▶ _Kutipan Teks_:

== == ==

Persyaratan Produk Dalam Transaksi
Dalam perdagangan komoditas
batubara, faktor terpenting yang mengikat transaksi antara pembeli dan
penjual adalah kualitas batubara, dimana spesifikasi yang disyaratkan
oleh pembeli yang harus dipenuhi oleh penjual selalu tertulis dalam
kontrak kesepakatan pembelian. Di bawah ini ditampilkan contoh
persyaratan produk yang tercantum di dalam kontrak pembelian batubara
yang akan dikirimkan ke pembeli tertentu.

Gambar 1. Spesifikasi Batubara di Kontrak Pembelian
Kolom paling kanan dari gambar 1
di atas adalah satuan dari kualitas – kualitas yang akan dinilai, yang
besarnya tidak ditentukan secara pasti di angka tertentu. Mengapa
demikian? Karena sebagaimana jamak dipahami, kualitas batubara tidaklah
seragam di dalam satu lapangan penggalian, bahkan di dalam lapisan yang
sama sekalipun. Kondisi ini tidak lain disebabkan oleh karakteristik
yang khas dari proses pembentukan batubara itu sendiri .
Oleh karena itu, penjual biasanya akan melakukan pencampuran batubara (blending)

== == ==

▶ _Tugas yang Dikerjakan_:
A. Kutiplah kata demi kata bagian kutipan tentang kualitas batubara yang dimulai dari "Gambar 1. Spesifikasi" dan berakhir pada "pencampuran batubara (blending)".
B. Menurut kutipan tentang kualitas batubara, di mana spesifikasi yang disyaratkan oleh pembeli selalu tertulis?
C. Tentukan apakah setiap pernyataan berikut sesuai dengan kutipan tentang kualitas batubara, lalu sertakan kata-kata penentunya dari kutipan tersebut. (i) Kualitas batubara seragam di dalam lapisan yang sama. (ii) Penjual biasanya melakukan pencampuran batubara. (iii) Faktor terpenting yang mengikat transaksi antara pembeli dan penjual adalah harga batubara.
Butir-butir ini diambil dari sumber yang berbeda.

▶ _Butir yang Disediakan_:
== == ==

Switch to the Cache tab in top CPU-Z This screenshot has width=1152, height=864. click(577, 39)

== == ==

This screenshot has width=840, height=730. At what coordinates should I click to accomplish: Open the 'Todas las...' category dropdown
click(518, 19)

== == ==

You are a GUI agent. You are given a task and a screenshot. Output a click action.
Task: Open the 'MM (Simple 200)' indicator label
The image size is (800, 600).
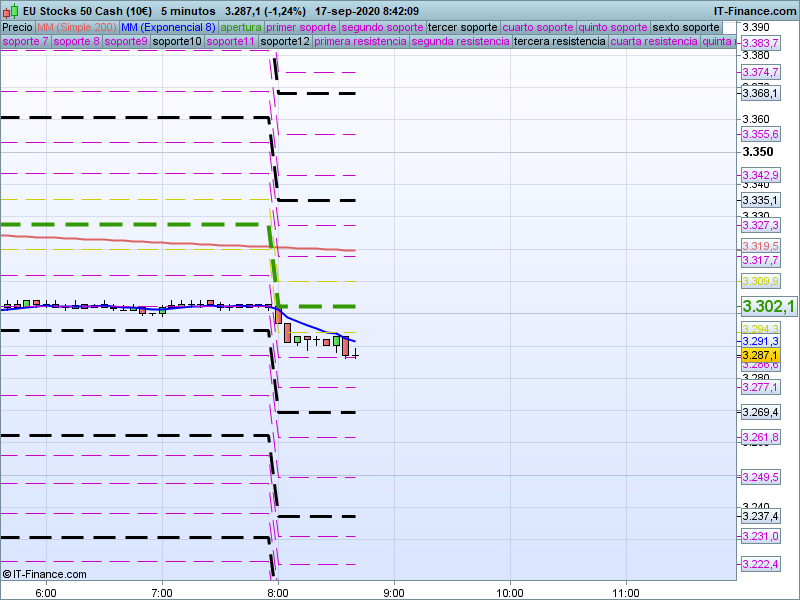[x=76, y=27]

== == ==

▶ _Jawaban per Tugas_:
A.
Gambar 1. Spesifikasi Batubara di Kontrak Pembelian
Kolom paling kanan dari gambar 1
di atas adalah satuan dari kualitas – kualitas yang akan dinilai, yang
besarnya tidak ditentukan secara pasti di angka tertentu. Mengapa
demikian? Karena sebagaimana jamak dipahami, kualitas batubara tidaklah
seragam di dalam satu lapangan penggalian, bahkan di dalam lapisan yang
sama sekalipun. Kondisi ini tidak lain disebabkan oleh karakteristik
yang khas dari proses pembentukan batubara itu sendiri .
Oleh karena itu, penjual biasanya akan melakukan pencampuran batubara (blending)

B. Dalam kontrak kesepakatan pembelian.

C.
(i) Tidak: "kualitas batubara tidaklah seragam di dalam satu lapangan penggalian, bahkan di dalam lapisan yang sama sekalipun"
(ii) Ya: "penjual biasanya akan melakukan pencampuran batubara (blending)"
(iii) Tidak: "faktor terpenting yang mengikat transaksi antara pembeli dan penjual adalah kualitas batubara"